Security & Safety
Cyberbullying Among Teens More Common with Current or Former Friends Than Strangers
Current or former friends or dates are seven times more likely to cyberbully each other than young people who don’t know each other, according to a recent study.
The study, led by Diane Felmlee, a professor of sociology at Pennsylvania State University, focused on 800 students from eighth to 12th grades at a public school in a New York City suburb. About 17 percent had been involved with cyberbullying within a week of the research, conducted by Felmlee and co-author Robert Faris, an associate professor of sociology at UC Davis. Of those involved with cyberbullying, nearly 6 percent were victims; about 9 percent were aggressors; and about 2 percent were both.
Cyberbullying usually occurred through Facebook or texting, the authors said. Girls were twice as likely as boys to be victimized.
“A common concern regarding cyberbullying is that strangers can attack someone, but here we see evidence that there are significant risks associated with close connections,” Felmlee said in the study. “The large magnitude of the effects of close relationships on the likelihood of cyberbullying, even after controlling for many other factors, was particularly surprising.”
In the realm of dating, young people often harbor resentments after a breakup, and they may take out these feelings on a former partner via cyberaggression, Felmee said.
The aggressors may also think they can win back a previous boyfriend or girlfriend, or prevent that person from dating someone else, by harassing their former partner, the study said.

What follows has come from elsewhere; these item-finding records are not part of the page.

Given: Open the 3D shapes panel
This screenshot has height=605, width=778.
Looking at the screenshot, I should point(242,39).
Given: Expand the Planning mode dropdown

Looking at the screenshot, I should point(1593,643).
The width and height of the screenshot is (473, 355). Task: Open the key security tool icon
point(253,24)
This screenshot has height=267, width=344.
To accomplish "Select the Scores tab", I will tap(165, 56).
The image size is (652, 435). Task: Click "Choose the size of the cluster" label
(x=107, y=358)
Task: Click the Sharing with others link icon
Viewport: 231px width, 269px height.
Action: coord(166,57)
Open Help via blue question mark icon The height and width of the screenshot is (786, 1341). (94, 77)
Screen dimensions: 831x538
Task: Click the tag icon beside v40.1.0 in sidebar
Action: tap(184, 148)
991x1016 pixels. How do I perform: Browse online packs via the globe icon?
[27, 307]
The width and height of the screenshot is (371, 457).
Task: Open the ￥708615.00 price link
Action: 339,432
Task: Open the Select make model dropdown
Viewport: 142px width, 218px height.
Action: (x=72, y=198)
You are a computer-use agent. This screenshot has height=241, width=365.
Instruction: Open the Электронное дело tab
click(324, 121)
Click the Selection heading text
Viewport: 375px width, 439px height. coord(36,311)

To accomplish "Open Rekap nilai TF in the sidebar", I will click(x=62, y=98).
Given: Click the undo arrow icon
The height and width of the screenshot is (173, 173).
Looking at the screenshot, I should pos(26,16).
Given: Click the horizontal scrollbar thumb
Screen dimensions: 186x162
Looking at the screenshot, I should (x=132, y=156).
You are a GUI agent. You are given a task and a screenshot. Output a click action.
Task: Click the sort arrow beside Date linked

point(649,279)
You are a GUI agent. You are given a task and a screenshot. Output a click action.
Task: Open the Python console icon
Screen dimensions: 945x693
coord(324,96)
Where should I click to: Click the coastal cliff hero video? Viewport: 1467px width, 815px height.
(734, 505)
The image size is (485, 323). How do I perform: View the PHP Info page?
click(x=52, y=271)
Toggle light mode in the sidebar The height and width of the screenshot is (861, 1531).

Here are some other findings in the study:
- Lesbian, gay, bisexual, transgender and queer youth were four times more likely than their heterosexual peers to be victims of cyberbullying;
- LGBTQ students reported being called homophobic slurs and, in at least one case, unwillingly having their true sexual identities revealed to others; and
- Examples of cyberaggression ranged from threats and posting embarrassing photos and nasty rumors to criminal activities, such as identity theft and physical relationship violence that the attacker wrote about online.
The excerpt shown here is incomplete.